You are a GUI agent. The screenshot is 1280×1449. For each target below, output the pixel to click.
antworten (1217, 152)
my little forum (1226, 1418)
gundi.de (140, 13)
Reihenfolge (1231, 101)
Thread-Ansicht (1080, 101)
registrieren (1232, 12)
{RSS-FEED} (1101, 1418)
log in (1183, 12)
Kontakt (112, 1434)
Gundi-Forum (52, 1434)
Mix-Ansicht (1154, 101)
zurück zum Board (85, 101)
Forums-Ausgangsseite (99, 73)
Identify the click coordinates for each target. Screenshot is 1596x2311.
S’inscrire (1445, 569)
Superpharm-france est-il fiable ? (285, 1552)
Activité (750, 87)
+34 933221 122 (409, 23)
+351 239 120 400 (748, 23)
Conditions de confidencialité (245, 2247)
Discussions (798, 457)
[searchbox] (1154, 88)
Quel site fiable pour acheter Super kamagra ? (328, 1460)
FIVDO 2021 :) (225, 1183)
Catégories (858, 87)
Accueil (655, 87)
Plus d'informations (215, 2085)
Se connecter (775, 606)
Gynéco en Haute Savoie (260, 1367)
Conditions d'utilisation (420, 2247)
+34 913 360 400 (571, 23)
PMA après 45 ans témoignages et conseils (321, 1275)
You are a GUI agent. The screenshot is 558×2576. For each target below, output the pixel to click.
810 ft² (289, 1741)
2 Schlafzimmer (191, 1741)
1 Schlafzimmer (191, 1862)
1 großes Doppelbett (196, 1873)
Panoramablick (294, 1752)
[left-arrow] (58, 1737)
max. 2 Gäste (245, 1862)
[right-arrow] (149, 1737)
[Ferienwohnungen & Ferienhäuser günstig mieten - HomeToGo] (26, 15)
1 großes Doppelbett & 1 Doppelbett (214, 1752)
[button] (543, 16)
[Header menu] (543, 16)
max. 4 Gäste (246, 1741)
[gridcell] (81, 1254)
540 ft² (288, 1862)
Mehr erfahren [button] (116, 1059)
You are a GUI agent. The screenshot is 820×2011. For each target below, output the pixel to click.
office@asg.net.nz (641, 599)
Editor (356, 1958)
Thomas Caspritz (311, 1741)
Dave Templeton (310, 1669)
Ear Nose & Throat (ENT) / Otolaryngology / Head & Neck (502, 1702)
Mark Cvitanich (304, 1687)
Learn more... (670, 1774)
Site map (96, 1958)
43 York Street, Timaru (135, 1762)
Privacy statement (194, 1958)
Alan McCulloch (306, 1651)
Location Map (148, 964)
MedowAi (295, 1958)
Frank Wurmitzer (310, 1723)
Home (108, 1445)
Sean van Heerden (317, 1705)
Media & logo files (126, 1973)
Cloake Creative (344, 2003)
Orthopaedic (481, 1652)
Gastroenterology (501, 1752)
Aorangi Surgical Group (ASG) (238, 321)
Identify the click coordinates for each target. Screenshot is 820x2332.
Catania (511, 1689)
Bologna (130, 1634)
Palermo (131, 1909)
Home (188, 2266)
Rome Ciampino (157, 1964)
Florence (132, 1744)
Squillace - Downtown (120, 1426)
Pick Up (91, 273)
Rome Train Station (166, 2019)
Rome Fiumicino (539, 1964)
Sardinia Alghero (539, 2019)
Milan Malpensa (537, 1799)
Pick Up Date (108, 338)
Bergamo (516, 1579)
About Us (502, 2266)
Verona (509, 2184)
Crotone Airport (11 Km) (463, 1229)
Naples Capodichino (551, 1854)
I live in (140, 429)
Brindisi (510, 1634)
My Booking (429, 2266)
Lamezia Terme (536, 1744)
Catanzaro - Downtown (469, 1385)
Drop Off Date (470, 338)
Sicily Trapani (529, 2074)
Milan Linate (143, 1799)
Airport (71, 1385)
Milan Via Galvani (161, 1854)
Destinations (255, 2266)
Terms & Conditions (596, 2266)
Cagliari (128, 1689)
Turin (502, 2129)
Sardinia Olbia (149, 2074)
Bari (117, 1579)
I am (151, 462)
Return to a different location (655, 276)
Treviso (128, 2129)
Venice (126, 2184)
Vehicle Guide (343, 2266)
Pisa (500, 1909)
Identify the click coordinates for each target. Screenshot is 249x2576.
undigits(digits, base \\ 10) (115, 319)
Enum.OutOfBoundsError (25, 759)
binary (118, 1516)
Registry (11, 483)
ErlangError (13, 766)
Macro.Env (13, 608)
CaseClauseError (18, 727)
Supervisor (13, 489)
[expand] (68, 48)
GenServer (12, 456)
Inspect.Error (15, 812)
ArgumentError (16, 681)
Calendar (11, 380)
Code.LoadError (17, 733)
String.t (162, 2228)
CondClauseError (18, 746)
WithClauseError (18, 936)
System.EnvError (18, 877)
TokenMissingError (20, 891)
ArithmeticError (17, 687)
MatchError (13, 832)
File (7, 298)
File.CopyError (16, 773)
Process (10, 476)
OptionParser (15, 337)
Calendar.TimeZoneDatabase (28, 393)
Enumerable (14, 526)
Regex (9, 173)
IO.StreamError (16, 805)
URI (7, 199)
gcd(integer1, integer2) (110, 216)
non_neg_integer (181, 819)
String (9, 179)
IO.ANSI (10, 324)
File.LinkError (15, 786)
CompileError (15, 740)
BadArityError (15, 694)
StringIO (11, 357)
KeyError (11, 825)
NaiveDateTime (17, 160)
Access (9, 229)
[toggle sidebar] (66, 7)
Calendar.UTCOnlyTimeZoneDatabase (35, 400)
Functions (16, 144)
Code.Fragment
..........
What you will do >>
Everything from the first line of the entries above through the line with "registrieren (1232, 12)" is to be reproduced exactly, and nothing else.

Result of this task >>
You are a GUI agent. The screenshot is 1280×1449. For each target below, output the pixel to click.
antworten (1217, 152)
my little forum (1226, 1418)
gundi.de (140, 13)
Reihenfolge (1231, 101)
Thread-Ansicht (1080, 101)
registrieren (1232, 12)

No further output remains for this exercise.